Я подметила это еще в нашу первую встречу: он пользовался своим обаянием как оружием. А теперь я в этом уверена. Наш новый сосед был опасен. Я подумала о записках. О таинственном шантажисте. Совпадение ли то, что они прибыли почти в одно и то же время – этот человек и шантажист, угрожающий раскрыть мои секреты? Если все так, то я этого не потерплю. Я не позволю этому случайному незнакомцу разрушить все, что я построила.
Я вновь обрела голос:
– Я провожу вас на крышу, – предложила я. И пошла за ним, пока он не вошел в нужную дверь. Он обернулся и одарил меня улыбкой, коротким кивком. Я не улыбнулась в ответ.
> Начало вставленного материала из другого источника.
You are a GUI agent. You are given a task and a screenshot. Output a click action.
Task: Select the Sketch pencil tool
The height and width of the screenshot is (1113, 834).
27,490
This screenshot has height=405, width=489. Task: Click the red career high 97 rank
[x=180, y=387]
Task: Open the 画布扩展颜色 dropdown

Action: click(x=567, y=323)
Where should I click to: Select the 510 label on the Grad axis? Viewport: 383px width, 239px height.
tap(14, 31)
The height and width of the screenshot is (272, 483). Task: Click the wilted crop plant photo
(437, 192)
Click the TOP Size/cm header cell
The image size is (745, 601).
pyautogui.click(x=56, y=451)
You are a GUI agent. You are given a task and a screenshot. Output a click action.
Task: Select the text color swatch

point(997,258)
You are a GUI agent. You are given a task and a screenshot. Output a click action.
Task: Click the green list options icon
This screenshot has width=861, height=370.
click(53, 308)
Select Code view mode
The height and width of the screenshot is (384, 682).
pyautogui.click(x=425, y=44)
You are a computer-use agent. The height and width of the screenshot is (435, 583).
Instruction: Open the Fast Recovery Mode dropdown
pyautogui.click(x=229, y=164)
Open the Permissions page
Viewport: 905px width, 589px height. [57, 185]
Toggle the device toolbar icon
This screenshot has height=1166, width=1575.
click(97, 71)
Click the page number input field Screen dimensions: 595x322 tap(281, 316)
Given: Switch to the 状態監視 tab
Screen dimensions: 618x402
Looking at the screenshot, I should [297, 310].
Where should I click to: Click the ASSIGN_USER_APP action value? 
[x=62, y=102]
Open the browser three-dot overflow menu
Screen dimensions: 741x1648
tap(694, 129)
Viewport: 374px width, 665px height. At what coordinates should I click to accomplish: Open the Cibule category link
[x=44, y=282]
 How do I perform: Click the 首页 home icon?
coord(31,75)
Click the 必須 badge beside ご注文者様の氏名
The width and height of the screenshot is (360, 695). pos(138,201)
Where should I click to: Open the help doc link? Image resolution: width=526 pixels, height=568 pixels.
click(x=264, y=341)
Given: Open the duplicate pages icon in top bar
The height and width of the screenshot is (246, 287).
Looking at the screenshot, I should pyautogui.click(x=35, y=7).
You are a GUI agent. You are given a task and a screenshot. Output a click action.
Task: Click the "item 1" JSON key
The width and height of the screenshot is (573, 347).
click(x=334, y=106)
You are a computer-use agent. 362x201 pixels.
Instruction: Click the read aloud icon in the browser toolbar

Я вернулась к остальным. Спустя несколько секунд Доминик встала и объявила, что тоже собирается выкурить сигарету. Возможно, ее смутило, что ее муж напился до бесчувствия и теперь валяется на диване. Или – вспомнив, как она смотрела на Бена, – она просто бесстыжая девка.
Антуан крепко сжал ее запястье. Бокал с вином дернулся, алые брызги запачкали ее белое трикотажное платье.